### EXERCISE INPUT
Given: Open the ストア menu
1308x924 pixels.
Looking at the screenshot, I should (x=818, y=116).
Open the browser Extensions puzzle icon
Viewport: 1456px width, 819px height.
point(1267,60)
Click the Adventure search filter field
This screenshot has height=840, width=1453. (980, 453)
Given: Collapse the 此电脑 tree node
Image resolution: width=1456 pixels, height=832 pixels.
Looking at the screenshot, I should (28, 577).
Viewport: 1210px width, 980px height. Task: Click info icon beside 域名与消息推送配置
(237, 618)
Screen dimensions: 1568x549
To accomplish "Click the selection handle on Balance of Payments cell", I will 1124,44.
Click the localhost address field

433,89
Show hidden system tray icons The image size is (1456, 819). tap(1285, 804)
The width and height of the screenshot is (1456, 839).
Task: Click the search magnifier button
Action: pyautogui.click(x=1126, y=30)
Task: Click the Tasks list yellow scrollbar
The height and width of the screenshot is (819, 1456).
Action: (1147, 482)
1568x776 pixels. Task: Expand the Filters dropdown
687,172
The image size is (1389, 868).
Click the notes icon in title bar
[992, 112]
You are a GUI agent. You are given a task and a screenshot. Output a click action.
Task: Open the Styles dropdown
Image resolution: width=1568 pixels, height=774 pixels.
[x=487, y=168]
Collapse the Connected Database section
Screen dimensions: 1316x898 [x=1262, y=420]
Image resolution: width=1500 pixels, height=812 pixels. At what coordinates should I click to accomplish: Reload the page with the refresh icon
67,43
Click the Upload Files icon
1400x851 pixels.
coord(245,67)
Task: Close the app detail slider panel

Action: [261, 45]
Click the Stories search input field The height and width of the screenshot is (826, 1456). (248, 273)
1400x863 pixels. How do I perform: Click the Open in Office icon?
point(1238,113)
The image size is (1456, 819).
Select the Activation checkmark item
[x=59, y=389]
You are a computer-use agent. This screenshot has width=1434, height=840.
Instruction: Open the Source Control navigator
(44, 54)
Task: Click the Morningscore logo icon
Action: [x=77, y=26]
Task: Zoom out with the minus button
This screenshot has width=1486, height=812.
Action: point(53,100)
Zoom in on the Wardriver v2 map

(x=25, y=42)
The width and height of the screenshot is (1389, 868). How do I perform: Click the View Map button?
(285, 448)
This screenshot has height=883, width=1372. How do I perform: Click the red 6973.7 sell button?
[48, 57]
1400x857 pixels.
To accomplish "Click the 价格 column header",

### EXERCISE INSTRUCTIONS
Copy the listing in full. Match it word for word.

### FINISHED TASK
Given: Open the ストア menu
1308x924 pixels.
Looking at the screenshot, I should (x=818, y=116).
Open the browser Extensions puzzle icon
Viewport: 1456px width, 819px height.
point(1267,60)
Click the Adventure search filter field
This screenshot has height=840, width=1453. (980, 453)
Given: Collapse the 此电脑 tree node
Image resolution: width=1456 pixels, height=832 pixels.
Looking at the screenshot, I should (28, 577).
Viewport: 1210px width, 980px height. Task: Click info icon beside 域名与消息推送配置
(237, 618)
Screen dimensions: 1568x549
To accomplish "Click the selection handle on Balance of Payments cell", I will 1124,44.
Click the localhost address field

433,89
Show hidden system tray icons The image size is (1456, 819). tap(1285, 804)
The width and height of the screenshot is (1456, 839).
Task: Click the search magnifier button
Action: pyautogui.click(x=1126, y=30)
Task: Click the Tasks list yellow scrollbar
The height and width of the screenshot is (819, 1456).
Action: (1147, 482)
1568x776 pixels. Task: Expand the Filters dropdown
687,172
The image size is (1389, 868).
Click the notes icon in title bar
[992, 112]
You are a GUI agent. You are given a task and a screenshot. Output a click action.
Task: Open the Styles dropdown
Image resolution: width=1568 pixels, height=774 pixels.
[x=487, y=168]
Collapse the Connected Database section
Screen dimensions: 1316x898 [x=1262, y=420]
Image resolution: width=1500 pixels, height=812 pixels. At what coordinates should I click to accomplish: Reload the page with the refresh icon
67,43
Click the Upload Files icon
1400x851 pixels.
coord(245,67)
Task: Close the app detail slider panel

Action: [261, 45]
Click the Stories search input field The height and width of the screenshot is (826, 1456). (248, 273)
1400x863 pixels. How do I perform: Click the Open in Office icon?
point(1238,113)
The image size is (1456, 819).
Select the Activation checkmark item
[x=59, y=389]
You are a computer-use agent. This screenshot has width=1434, height=840.
Instruction: Open the Source Control navigator
(44, 54)
Task: Click the Morningscore logo icon
Action: [x=77, y=26]
Task: Zoom out with the minus button
This screenshot has width=1486, height=812.
Action: point(53,100)
Zoom in on the Wardriver v2 map

(x=25, y=42)
The width and height of the screenshot is (1389, 868). How do I perform: Click the View Map button?
(285, 448)
This screenshot has height=883, width=1372. How do I perform: Click the red 6973.7 sell button?
[48, 57]
1400x857 pixels.
To accomplish "Click the 价格 column header",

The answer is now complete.